→ **EXERCISE DESCRIPTION**
Below are entries; output exactly the lines from the one with "Task: Click the play icon beside SEQUENCE 24" to the one with "1359x831 pixels. At", both included, and nothing else.

*** INFORMATION GIVEN Section Begins ***

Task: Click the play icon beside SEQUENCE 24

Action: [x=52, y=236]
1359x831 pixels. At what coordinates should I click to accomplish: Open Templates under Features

*** INFORMATION GIVEN Section Ends ***
*** INFORMATION GIVEN Section Begins ***

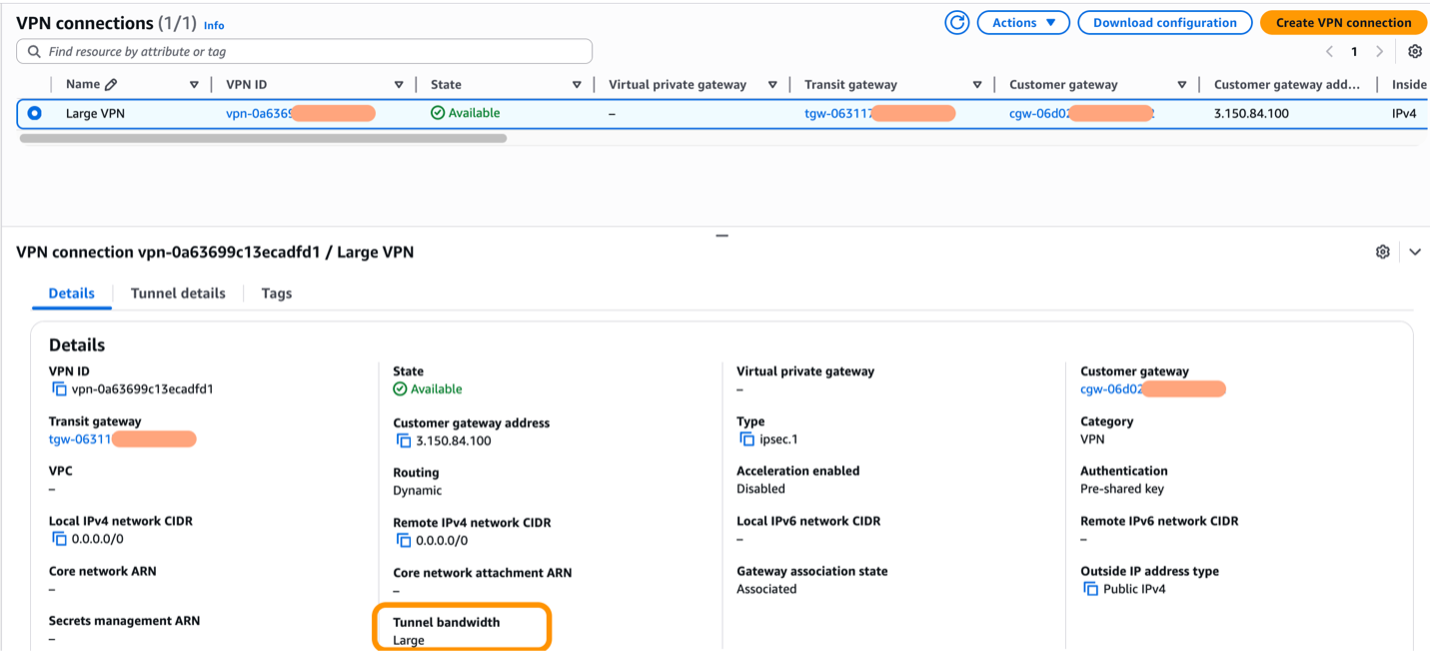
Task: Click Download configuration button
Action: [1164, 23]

*** INFORMATION GIVEN Section Ends ***
*** INFORMATION GIVEN Section Begins ***

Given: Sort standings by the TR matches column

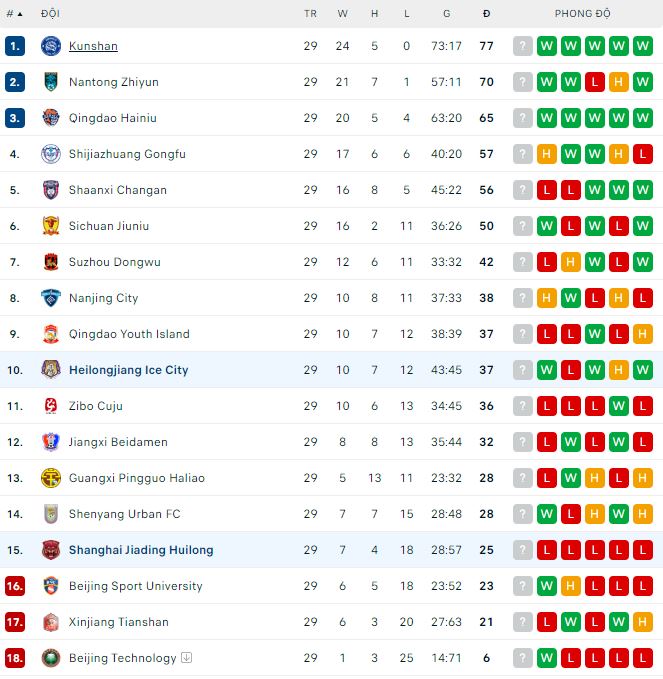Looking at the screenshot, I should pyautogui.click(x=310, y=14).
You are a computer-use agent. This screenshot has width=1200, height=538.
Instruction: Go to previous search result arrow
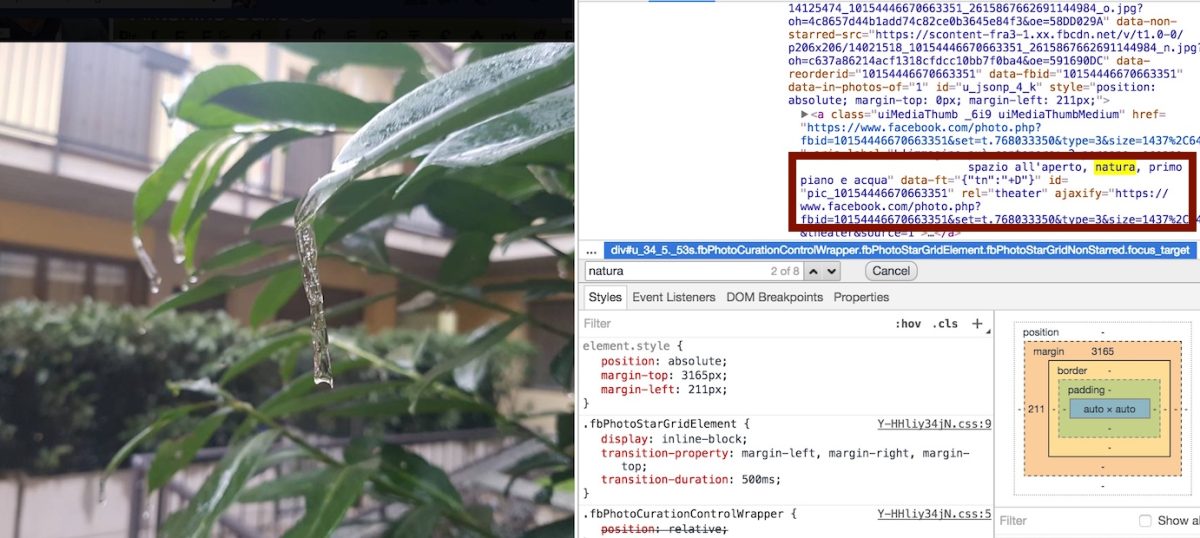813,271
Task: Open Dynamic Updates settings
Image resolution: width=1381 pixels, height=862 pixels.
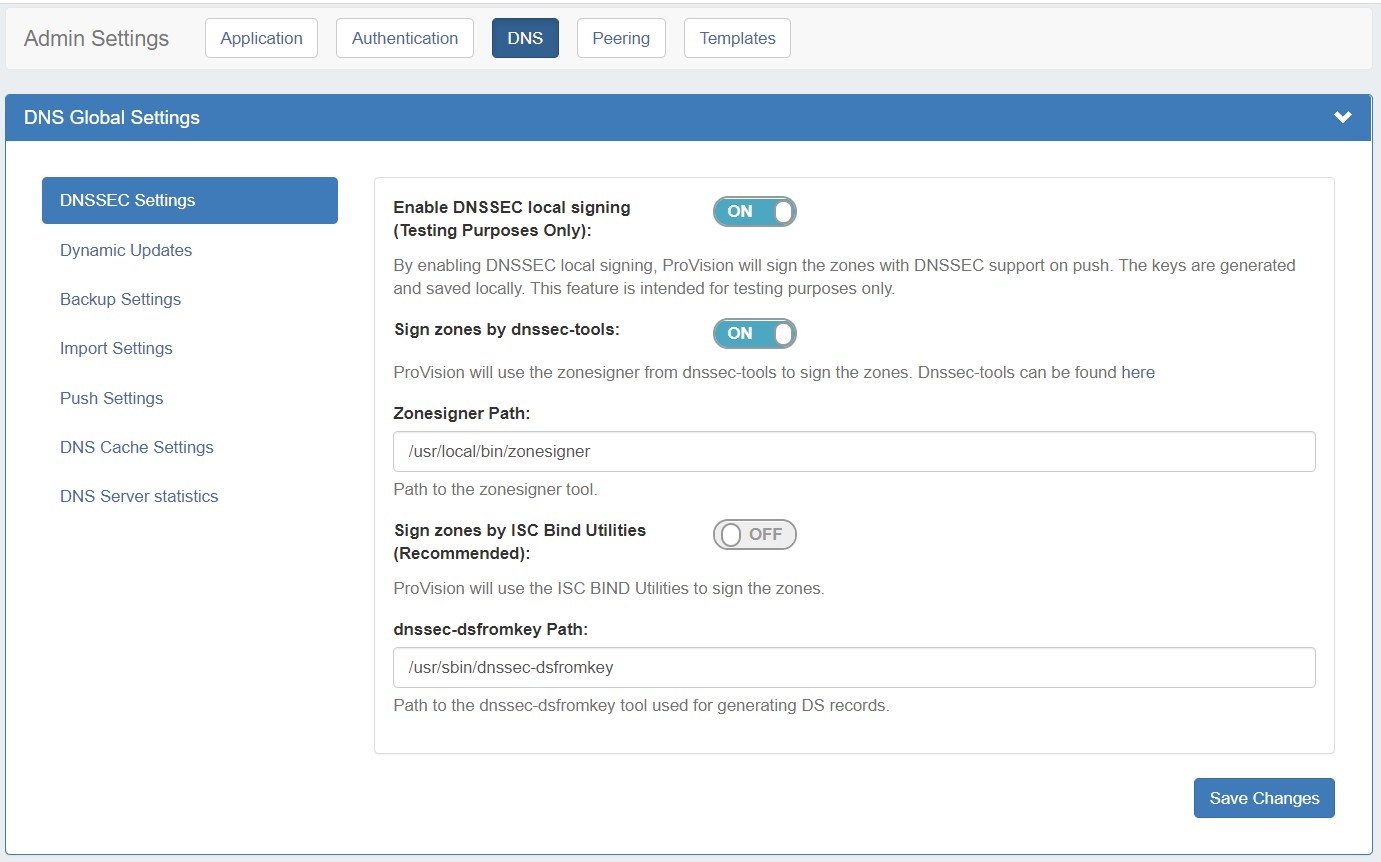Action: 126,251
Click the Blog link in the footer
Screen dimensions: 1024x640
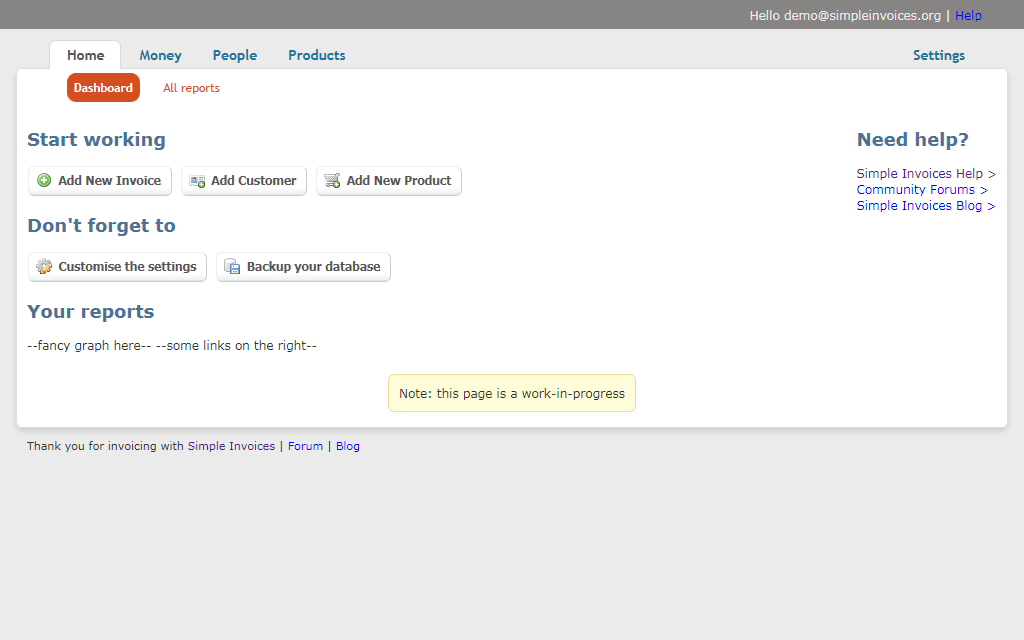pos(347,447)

*** INFORMATION GIVEN Section Ends ***

→ **SOLVED PROBLEM**
Task: Click the play icon beside SEQUENCE 24

Action: [x=52, y=236]
1359x831 pixels. At what coordinates should I click to accomplish: Open Templates under Features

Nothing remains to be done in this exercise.